Die vielen Schritte der Genexpression lassen Kontrollen auf verschiedenen Ebenen zu. Das Phänomen der Differenzierung ist ein Ausdruck differenzieller Genexpression. Es sind also die auf der DNS und von ihr auf die (m)RNS übertragenen Signale (Nukleotidsequenzen, Sekundärstrukturen), die bestimmen, ob ein Gen stärker als ein anderes exprimiert wird und daß im Verlauf der Entwicklung erst ein Satz von Genen zum Zuge kommt und später ein anderer. Umschaltungen können abrupt erfolgen, sie können aber auch fließend sein.
So hängt beispielsweise die Bindung einer mRNS an ein Ribosom von seiner Erkennungssequenz ab. Doch nicht alle Arten von mRNS enthalten die gleiche Sequenz. Folglich werden diejenigen bevorzugt an Ribosomen gebunden, deren Erkennungssequenzen die höchste Affinität zu ihnen besitzen.

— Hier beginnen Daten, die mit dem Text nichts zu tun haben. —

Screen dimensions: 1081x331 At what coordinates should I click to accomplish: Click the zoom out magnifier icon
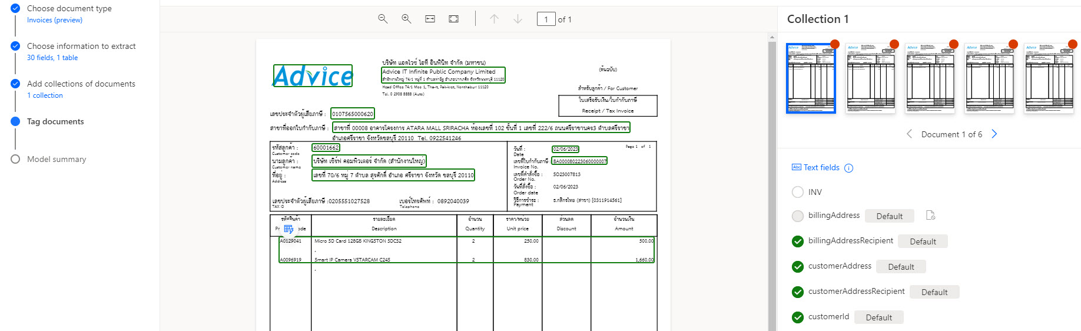pos(383,19)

Bei geringer Affinität ist die Wahrscheinlichkeit, daß mRNS an Ribosomen gebunden wird, niedrig, und als Folge davon werden nur wenige Proteinmoleküle gebildet. Aber wohlgemerkt, das ist nur eine von vielen Möglichkeiten, die Zahl der Proteinmoleküle pro Zelle zu determinieren. Eine weitere Kontrollebene ist z.B. die Affinität der mRNS zu den Initiationsfaktoren, und eine dritte wäre die Lebensdauer (Halbwertszeit) der betreffenden mRNS.
Wie die Transkription, so läuft auch die Translation nach einem Fließbandprinzip ab. Sobald ein Teil der mRNS von einem Ribosom freigegeben worden ist, wird er von einem weiteren Ribosom gebunden, so daß die Synthese einer zweiten Polypeptidkettenkopie bereits initiiert werden kann, lange bevor die erste fertiggestellt ist. Das läßt sich fortsetzen, so daß simultan an einer mRNS eine Anzahl von Polypeptidketten gebildet werden können. Es wirken dabei zahlreiche Ribosomen mit. Man nennt derartige Komplexe Polysomen.